Nancy Pelosi by James Ferguson |
On the Nov. 16 New Yorker's Political Scene podcast, John Cassidy, aligned with the Clinton wing of the party, offers his perspectives on the divided Dems after the midterms. Cassidy views centrist Kyrsten Sinema's Senate win in Arizona as the biggest Dem success since 2016, despite her support for Trump's border wall. But unabashed progressive Beto O'Rourke came up short against Ted Cruz in Texas -- draw your own conclusions. Post-election, Dem leaders in the House and Senate are responding to different incentives. Senators Booker and Brown are staking out strong anti-Trump positions, courting the 2020 Democratic primary electorate for their Presidential bids. But in the House, the pragmatic Nancy Pelosi is mindful of the needs of Democratic candidates in swing districts, and remembers the 1998 Republican debacle; so she's wary of impeachment hearings.
Pelosi does have her opponents among centrists, those who had to disavow her to get elected because in alt-reality she's a Republican bogeywoman. But Cassidy thinks they'll eventually decide to support one of their own for Speaker. She's also opposed by progressive as a matter of principle, but principles don't loom large in Cassidy's analysis of politics as the art of winning elections.
Michael Hirsch does emphasize the vision thing in his article Who will Speak for the Democrats in the Nov. 8 issue of the New York Review of Books. (Alas, the full article is only available to subscribers.) Per Hirsh, the "Democratic establishment needs to reckon with its policy failures—that it abandoned the middle class to globalization … and systematic fraud by Wall Street." And the only substantive new ideas in that department have come from "Sanders Medicare-for-all Bill and Warren's Accountable Capitalism Act." He also raises the matter of gerontocracy. Pelosi, Minority Whip Steny Hoyer, and Assistant Minority Leader James Clyburn are all in their late 70s. Spring chickens compared to California's 84-year-old Senator for Life Diane Feinstein, but still fringe lefties want them to stand aside so new leadership can emerge.
Pelosi's former chief of staff John Lawrence defended his ex-boss in the letters column of the subsequent issue, pointing out that she extended the limits of the politically possible with legislation like the Affordable Care Act. And in the fresh faces department, he says Hirsch would do well to study "Pelosi's allocation of women and minorities to crucial committees and leadership." The retort by Hirsch contains a brief anecdote that expresses everything that's wrong with Pelosi's leadership.
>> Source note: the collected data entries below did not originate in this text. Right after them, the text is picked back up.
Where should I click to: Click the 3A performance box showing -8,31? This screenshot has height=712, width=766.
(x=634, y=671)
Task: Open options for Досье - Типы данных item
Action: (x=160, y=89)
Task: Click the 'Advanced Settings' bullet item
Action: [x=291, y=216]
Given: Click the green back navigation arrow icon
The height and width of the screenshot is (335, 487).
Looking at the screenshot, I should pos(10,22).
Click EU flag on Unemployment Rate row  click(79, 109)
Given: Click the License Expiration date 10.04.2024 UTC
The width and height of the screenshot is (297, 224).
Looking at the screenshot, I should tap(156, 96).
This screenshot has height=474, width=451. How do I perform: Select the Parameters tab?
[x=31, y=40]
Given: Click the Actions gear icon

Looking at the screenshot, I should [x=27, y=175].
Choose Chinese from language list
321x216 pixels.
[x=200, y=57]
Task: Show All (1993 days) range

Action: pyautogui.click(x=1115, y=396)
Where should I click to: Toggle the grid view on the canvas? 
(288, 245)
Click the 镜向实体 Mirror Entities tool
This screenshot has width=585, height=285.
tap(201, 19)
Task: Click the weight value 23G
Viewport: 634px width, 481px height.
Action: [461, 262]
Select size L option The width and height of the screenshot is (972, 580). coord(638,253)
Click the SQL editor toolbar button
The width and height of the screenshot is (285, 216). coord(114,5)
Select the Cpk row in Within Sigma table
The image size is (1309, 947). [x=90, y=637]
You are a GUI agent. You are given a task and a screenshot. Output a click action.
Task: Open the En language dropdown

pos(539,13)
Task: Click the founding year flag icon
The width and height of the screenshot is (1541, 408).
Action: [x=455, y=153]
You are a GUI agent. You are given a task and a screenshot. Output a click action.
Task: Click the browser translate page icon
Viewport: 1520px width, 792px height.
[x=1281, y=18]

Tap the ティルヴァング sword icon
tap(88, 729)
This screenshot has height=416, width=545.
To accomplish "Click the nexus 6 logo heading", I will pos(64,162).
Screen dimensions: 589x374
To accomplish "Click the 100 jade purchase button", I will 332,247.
In 2009, Pelosi could have chosen Brooksely Born to head the Financial Crisis Inquiry Commission. Born had been an early derivatives trading whistelblower during her tenure on the Commodities Future Trading Commission. Instead, Pelosi followed the path of cronyism, choosing "her old California acquaintance Phil Angelides." Born "knew how to conduct an investigation. Angelides did not," and the Crisis Inquiry Commission's report "disappeared without a trace." So much for Pelosi's commitment to appointing women and minorities; so much for her testing the limits of the politically possible.